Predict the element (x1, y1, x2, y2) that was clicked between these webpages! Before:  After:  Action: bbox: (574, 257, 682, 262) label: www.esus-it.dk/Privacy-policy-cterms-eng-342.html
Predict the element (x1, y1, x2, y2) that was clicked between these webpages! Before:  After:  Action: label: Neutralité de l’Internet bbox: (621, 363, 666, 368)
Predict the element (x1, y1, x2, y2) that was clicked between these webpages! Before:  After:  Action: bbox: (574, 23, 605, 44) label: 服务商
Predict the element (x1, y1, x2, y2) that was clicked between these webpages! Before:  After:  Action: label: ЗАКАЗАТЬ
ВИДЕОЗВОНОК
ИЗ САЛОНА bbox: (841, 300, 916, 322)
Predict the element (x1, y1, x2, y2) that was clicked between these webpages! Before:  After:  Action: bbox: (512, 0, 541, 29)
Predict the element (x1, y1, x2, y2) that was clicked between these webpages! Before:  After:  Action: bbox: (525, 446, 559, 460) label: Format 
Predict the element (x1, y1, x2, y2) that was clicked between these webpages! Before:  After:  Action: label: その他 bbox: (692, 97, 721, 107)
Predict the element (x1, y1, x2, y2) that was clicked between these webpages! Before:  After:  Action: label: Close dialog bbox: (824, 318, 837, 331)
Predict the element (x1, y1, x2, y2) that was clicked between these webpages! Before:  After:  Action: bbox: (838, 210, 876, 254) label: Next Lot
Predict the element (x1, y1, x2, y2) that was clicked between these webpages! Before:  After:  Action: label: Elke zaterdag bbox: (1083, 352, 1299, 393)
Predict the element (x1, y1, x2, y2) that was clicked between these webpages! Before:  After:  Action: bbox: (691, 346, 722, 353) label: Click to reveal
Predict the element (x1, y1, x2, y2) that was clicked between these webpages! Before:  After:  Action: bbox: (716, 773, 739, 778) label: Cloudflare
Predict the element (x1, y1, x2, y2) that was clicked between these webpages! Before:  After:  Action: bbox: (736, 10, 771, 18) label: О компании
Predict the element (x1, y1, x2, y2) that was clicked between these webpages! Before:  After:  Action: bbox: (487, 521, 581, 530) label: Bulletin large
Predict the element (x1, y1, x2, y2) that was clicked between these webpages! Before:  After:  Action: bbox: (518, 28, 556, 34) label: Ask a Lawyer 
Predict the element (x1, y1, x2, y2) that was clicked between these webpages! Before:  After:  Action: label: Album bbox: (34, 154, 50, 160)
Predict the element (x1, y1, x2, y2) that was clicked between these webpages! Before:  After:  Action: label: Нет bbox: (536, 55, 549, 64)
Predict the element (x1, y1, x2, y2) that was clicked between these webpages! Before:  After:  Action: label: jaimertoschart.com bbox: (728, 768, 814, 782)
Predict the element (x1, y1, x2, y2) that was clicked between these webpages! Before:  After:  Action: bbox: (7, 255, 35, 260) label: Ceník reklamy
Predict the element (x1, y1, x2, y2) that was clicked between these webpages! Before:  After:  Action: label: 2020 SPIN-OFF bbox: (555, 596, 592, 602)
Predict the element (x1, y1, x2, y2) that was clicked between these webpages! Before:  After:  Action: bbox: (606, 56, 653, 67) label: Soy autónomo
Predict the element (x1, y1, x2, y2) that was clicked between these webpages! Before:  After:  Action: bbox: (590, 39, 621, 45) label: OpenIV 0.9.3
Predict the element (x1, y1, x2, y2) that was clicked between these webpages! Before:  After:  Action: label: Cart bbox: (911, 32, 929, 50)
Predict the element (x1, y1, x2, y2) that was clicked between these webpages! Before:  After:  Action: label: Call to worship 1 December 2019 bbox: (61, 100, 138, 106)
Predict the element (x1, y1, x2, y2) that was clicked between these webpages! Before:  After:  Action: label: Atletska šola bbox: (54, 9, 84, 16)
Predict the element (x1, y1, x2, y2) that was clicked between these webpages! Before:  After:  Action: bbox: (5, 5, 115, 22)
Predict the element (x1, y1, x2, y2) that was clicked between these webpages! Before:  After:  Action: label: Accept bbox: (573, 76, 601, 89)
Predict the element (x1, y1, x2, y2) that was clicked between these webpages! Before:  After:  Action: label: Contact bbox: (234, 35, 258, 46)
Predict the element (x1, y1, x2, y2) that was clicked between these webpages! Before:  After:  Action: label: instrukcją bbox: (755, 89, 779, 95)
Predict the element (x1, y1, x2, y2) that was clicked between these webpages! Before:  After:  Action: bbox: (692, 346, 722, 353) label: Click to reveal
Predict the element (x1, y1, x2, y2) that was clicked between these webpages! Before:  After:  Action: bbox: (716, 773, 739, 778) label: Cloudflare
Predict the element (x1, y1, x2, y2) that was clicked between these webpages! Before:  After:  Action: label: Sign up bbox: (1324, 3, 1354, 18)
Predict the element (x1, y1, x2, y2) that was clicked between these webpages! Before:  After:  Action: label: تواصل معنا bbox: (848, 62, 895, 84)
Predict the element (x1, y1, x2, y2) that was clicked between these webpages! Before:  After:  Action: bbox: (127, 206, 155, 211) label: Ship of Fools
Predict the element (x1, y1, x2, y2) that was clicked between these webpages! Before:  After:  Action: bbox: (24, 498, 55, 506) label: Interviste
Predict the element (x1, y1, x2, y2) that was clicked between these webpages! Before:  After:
- - -
Requirement:
Reproduce the entries word for word, starting at the line that has "(54, 9, 84, 16)" and ending after the line that has "5, 115, 22)".

Reply to the exercise:
Predict the element (x1, y1, x2, y2) that was clicked between these webpages! Before:  After:  Action: label: Atletska šola bbox: (54, 9, 84, 16)
Predict the element (x1, y1, x2, y2) that was clicked between these webpages! Before:  After:  Action: bbox: (5, 5, 115, 22)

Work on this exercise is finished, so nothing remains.